Your task is to repeat exactly the lines from the one with "You are a GUI" through the end of the records, both included; please leave the pictures out.

Data for this exercise
= = =

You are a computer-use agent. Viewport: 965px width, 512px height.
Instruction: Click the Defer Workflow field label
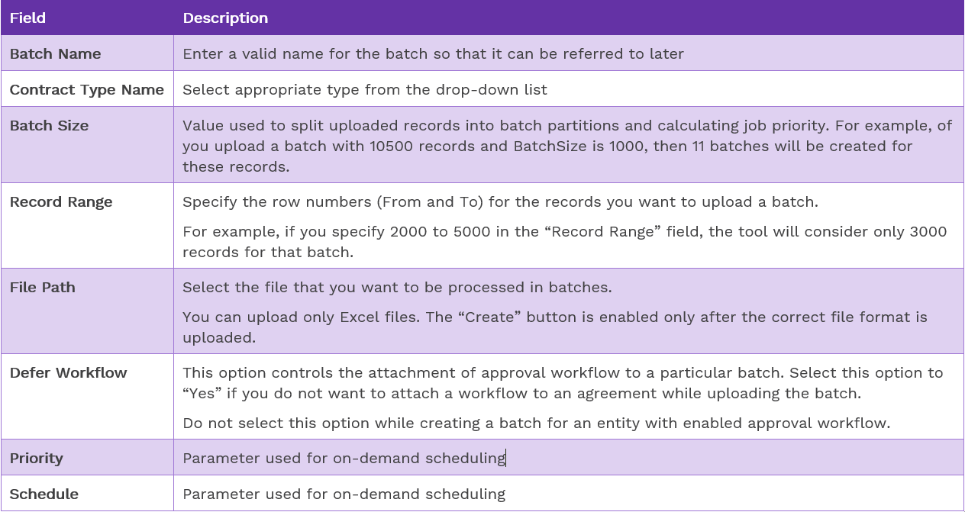pos(68,372)
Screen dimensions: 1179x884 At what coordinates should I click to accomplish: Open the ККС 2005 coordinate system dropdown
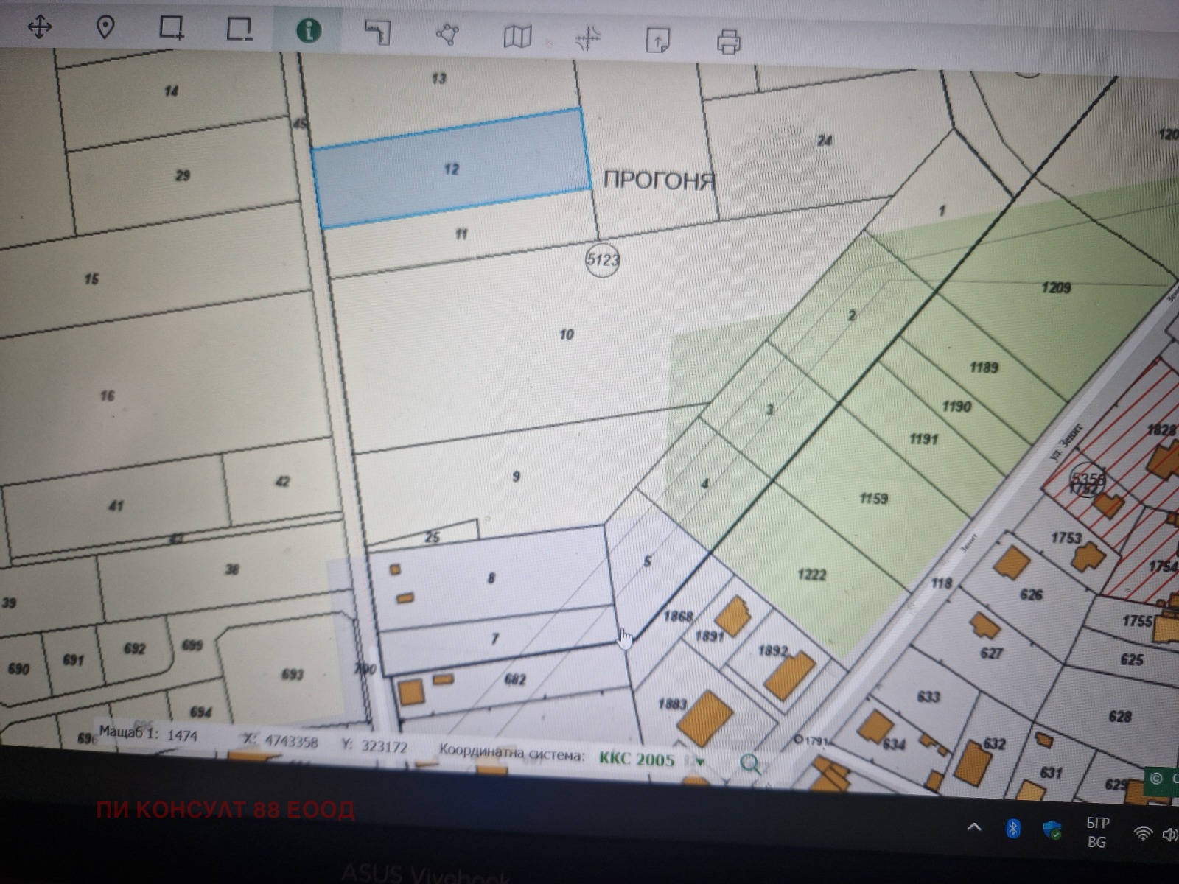pyautogui.click(x=699, y=762)
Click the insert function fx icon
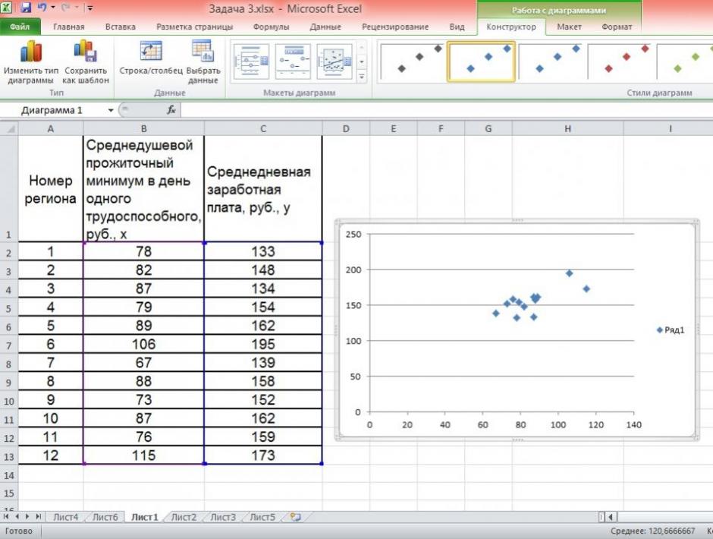This screenshot has width=713, height=539. [171, 110]
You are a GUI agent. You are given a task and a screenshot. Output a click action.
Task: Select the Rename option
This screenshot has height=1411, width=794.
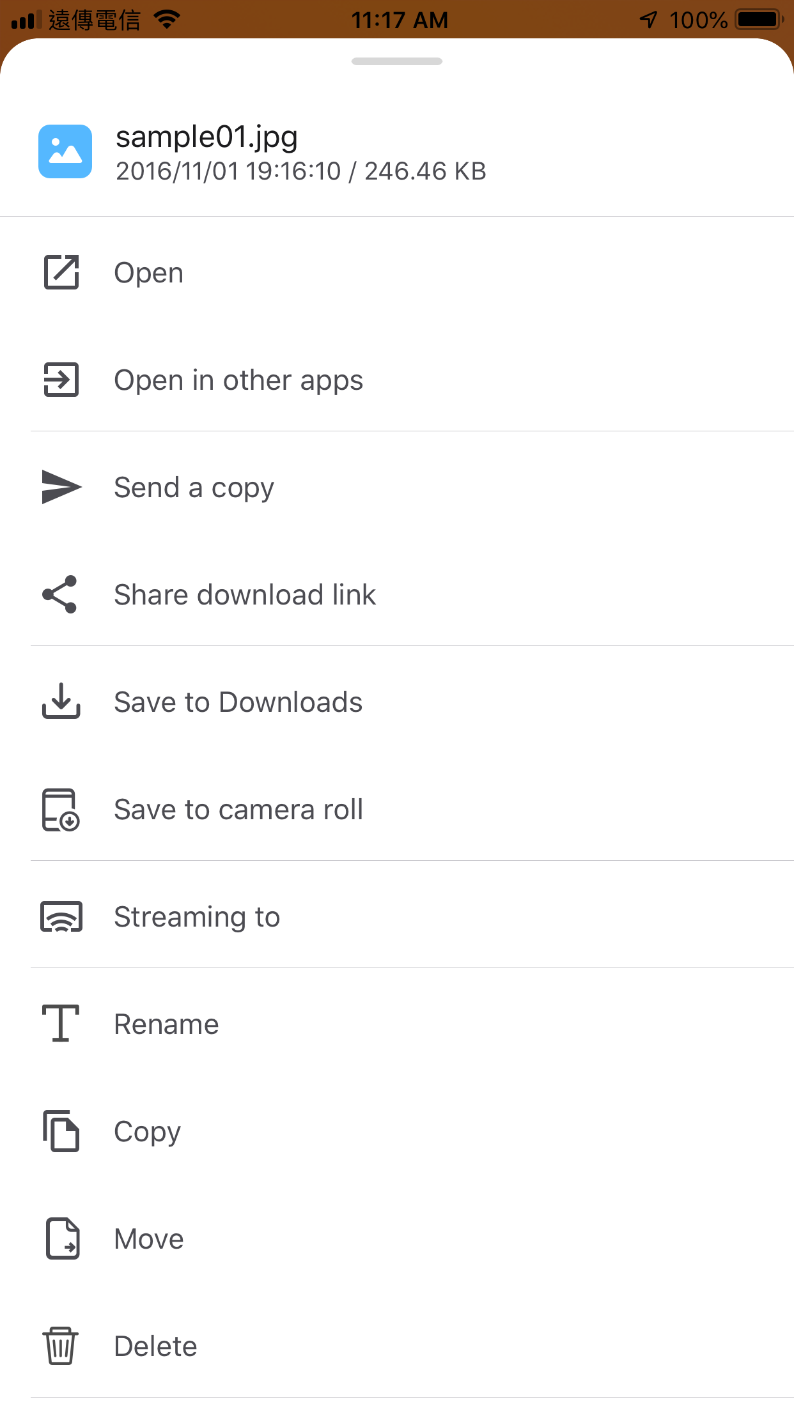[166, 1024]
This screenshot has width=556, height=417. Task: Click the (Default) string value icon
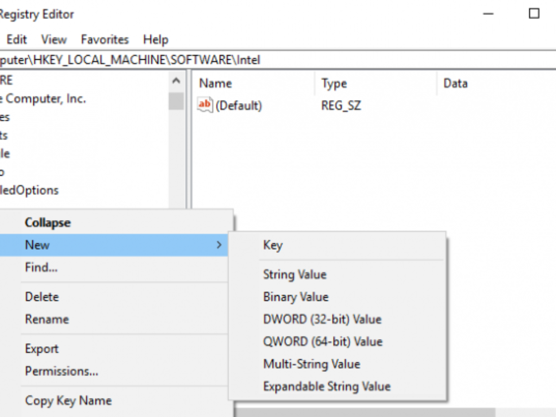204,105
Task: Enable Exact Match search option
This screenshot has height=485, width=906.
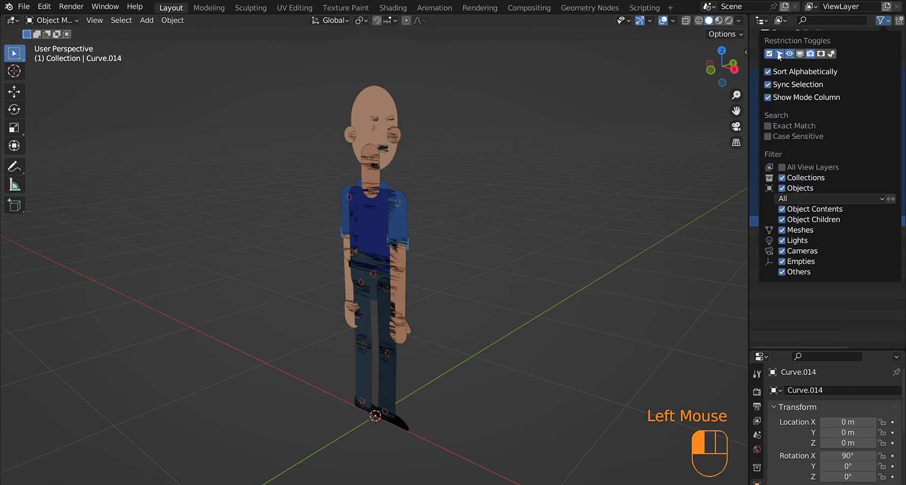Action: pyautogui.click(x=768, y=126)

= = =

Response to this exercise
You are a GUI agent. You are given a task and a screenshot. Output a click action.
Task: Select the Rename option
This screenshot has height=1411, width=794.
[166, 1024]
This screenshot has width=556, height=417. Task: Click the (Default) string value icon
204,105
Task: Enable Exact Match search option
This screenshot has height=485, width=906.
Action: pyautogui.click(x=768, y=126)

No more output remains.